** Input data follows **
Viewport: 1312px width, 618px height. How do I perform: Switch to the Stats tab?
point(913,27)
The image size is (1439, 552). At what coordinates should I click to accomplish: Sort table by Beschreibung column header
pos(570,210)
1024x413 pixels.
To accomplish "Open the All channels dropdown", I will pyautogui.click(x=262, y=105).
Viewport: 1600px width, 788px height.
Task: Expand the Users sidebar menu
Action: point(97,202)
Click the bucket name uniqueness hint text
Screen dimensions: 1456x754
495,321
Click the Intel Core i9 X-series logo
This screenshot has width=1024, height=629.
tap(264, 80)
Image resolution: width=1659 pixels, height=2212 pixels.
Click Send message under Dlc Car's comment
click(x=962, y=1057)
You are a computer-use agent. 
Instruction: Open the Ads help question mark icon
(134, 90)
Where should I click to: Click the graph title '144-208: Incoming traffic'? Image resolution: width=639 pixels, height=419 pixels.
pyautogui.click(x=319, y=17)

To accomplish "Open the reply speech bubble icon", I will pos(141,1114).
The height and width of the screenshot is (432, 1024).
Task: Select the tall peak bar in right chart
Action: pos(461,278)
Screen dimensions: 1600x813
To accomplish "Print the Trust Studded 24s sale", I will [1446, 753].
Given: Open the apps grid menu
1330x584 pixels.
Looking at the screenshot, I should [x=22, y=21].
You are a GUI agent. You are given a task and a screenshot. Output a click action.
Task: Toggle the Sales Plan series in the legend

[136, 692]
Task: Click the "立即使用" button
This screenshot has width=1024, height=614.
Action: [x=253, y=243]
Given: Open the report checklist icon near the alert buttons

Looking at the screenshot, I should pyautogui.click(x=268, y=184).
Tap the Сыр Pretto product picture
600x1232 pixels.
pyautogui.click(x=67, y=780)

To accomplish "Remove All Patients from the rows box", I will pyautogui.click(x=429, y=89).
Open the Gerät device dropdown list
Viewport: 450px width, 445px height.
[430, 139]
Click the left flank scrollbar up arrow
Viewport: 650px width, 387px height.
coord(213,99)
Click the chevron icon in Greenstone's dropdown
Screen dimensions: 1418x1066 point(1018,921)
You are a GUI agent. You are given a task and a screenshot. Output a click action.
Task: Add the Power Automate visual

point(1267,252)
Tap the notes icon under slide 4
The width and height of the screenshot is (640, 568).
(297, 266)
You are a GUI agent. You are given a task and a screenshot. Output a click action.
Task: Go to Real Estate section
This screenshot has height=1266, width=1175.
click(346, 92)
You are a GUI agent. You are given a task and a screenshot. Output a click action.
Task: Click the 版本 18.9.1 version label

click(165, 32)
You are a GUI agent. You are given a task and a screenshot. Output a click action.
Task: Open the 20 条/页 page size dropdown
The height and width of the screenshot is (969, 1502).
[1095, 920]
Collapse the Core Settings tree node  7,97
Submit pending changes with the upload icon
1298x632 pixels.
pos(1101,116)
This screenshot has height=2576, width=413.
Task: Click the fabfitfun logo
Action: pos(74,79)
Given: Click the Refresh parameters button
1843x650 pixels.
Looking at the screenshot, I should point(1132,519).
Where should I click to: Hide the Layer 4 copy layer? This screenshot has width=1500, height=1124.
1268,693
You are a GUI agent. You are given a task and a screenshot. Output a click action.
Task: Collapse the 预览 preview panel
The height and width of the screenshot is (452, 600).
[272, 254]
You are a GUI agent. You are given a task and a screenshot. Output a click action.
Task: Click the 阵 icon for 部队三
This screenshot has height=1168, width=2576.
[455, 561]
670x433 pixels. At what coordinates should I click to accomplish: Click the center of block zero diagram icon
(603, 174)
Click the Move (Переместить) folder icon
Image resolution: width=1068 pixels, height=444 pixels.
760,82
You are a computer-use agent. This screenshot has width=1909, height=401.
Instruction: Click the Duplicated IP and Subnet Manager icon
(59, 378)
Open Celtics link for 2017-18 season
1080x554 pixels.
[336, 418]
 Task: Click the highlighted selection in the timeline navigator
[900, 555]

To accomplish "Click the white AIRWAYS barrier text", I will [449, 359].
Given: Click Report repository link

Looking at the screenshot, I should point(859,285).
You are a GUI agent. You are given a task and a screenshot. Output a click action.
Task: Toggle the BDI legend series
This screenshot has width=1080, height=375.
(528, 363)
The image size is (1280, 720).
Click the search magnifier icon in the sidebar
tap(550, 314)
** End of Input data **
**Exercise details:** This exercise needs every line of the listing that contains the word "computer".

**Output below:**
You are a computer-use agent. 
You are a computer-use agent. This screenshot has width=1909, height=401.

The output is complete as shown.